# start of Data for this exercise

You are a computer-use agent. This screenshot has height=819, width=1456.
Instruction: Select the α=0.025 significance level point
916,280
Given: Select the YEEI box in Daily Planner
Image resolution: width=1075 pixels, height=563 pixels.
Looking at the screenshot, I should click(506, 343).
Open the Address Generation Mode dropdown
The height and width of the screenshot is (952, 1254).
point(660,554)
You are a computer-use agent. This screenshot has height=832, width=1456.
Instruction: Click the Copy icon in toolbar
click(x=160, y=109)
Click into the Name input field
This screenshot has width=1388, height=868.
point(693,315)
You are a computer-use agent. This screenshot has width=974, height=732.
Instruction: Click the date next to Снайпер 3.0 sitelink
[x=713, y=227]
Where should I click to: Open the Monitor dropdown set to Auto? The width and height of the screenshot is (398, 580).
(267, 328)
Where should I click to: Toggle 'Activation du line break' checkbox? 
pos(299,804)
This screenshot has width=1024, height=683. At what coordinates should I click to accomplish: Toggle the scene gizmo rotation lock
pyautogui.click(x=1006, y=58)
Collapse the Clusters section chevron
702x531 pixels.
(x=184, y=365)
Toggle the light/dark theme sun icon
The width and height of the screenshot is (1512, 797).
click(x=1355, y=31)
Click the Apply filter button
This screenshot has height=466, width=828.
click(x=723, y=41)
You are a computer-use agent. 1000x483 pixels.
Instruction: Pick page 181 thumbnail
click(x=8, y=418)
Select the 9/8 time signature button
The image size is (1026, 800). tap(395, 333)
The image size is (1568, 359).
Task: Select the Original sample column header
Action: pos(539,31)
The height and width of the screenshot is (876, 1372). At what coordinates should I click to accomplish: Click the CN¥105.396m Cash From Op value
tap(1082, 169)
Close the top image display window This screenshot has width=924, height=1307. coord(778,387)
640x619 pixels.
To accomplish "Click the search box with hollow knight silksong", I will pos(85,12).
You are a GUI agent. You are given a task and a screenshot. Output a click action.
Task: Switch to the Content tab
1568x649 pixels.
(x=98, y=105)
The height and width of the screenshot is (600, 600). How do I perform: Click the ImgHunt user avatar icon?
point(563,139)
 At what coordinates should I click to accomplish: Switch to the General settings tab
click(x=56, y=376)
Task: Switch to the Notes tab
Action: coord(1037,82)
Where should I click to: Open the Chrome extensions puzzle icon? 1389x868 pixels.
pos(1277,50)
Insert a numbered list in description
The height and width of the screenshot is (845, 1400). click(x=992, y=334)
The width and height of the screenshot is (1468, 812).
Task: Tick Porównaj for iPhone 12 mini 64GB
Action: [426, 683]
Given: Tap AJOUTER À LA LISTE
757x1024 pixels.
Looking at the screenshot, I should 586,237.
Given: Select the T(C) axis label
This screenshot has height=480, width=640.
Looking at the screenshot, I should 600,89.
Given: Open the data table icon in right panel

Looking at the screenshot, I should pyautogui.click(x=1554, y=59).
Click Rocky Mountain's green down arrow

# end of Data for this exercise

● Prompt: Convert every row above into a numbered list, omitting any blank lines.

● Exercise response:
1. You are a computer-use agent. This screenshot has height=819, width=1456.
2. Instruction: Select the α=0.025 significance level point
3. 916,280
4. Given: Select the YEEI box in Daily Planner
5. Image resolution: width=1075 pixels, height=563 pixels.
6. Looking at the screenshot, I should click(506, 343).
7. Open the Address Generation Mode dropdown
8. The height and width of the screenshot is (952, 1254).
9. point(660,554)
10. You are a computer-use agent. This screenshot has height=832, width=1456.
11. Instruction: Click the Copy icon in toolbar
12. click(x=160, y=109)
13. Click into the Name input field
14. This screenshot has width=1388, height=868.
15. point(693,315)
16. You are a computer-use agent. This screenshot has width=974, height=732.
17. Instruction: Click the date next to Снайпер 3.0 sitelink
18. [x=713, y=227]
19. Where should I click to: Open the Monitor dropdown set to Auto? The width and height of the screenshot is (398, 580).
20. (267, 328)
21. Where should I click to: Toggle 'Activation du line break' checkbox? 
22. pos(299,804)
23. This screenshot has width=1024, height=683. At what coordinates should I click to accomplish: Toggle the scene gizmo rotation lock
24. pyautogui.click(x=1006, y=58)
25. Collapse the Clusters section chevron
26. 702x531 pixels.
27. (x=184, y=365)
28. Toggle the light/dark theme sun icon
29. The width and height of the screenshot is (1512, 797).
30. click(x=1355, y=31)
31. Click the Apply filter button
32. This screenshot has height=466, width=828.
33. click(x=723, y=41)
34. You are a computer-use agent. 1000x483 pixels.
35. Instruction: Pick page 181 thumbnail
36. click(x=8, y=418)
37. Select the 9/8 time signature button
38. The image size is (1026, 800). tap(395, 333)
39. The image size is (1568, 359).
40. Task: Select the Original sample column header
41. Action: pos(539,31)
42. The height and width of the screenshot is (876, 1372). At what coordinates should I click to accomplish: Click the CN¥105.396m Cash From Op value
43. tap(1082, 169)
44. Close the top image display window This screenshot has width=924, height=1307. coord(778,387)
45. 640x619 pixels.
46. To accomplish "Click the search box with hollow knight silksong", I will pos(85,12).
47. You are a GUI agent. You are given a task and a screenshot. Output a click action.
48. Task: Switch to the Content tab
49. 1568x649 pixels.
50. (x=98, y=105)
51. The height and width of the screenshot is (600, 600). How do I perform: Click the ImgHunt user avatar icon?
52. point(563,139)
53.  At what coordinates should I click to accomplish: Switch to the General settings tab
54. click(x=56, y=376)
55. Task: Switch to the Notes tab
56. Action: coord(1037,82)
57. Where should I click to: Open the Chrome extensions puzzle icon? 1389x868 pixels.
58. pos(1277,50)
59. Insert a numbered list in description
60. The height and width of the screenshot is (845, 1400). click(x=992, y=334)
61. The width and height of the screenshot is (1468, 812).
62. Task: Tick Porównaj for iPhone 12 mini 64GB
63. Action: [426, 683]
64. Given: Tap AJOUTER À LA LISTE
65. 757x1024 pixels.
66. Looking at the screenshot, I should 586,237.
67. Given: Select the T(C) axis label
68. This screenshot has height=480, width=640.
69. Looking at the screenshot, I should 600,89.
70. Given: Open the data table icon in right panel
71. Looking at the screenshot, I should pyautogui.click(x=1554, y=59).
72. Click Rocky Mountain's green down arrow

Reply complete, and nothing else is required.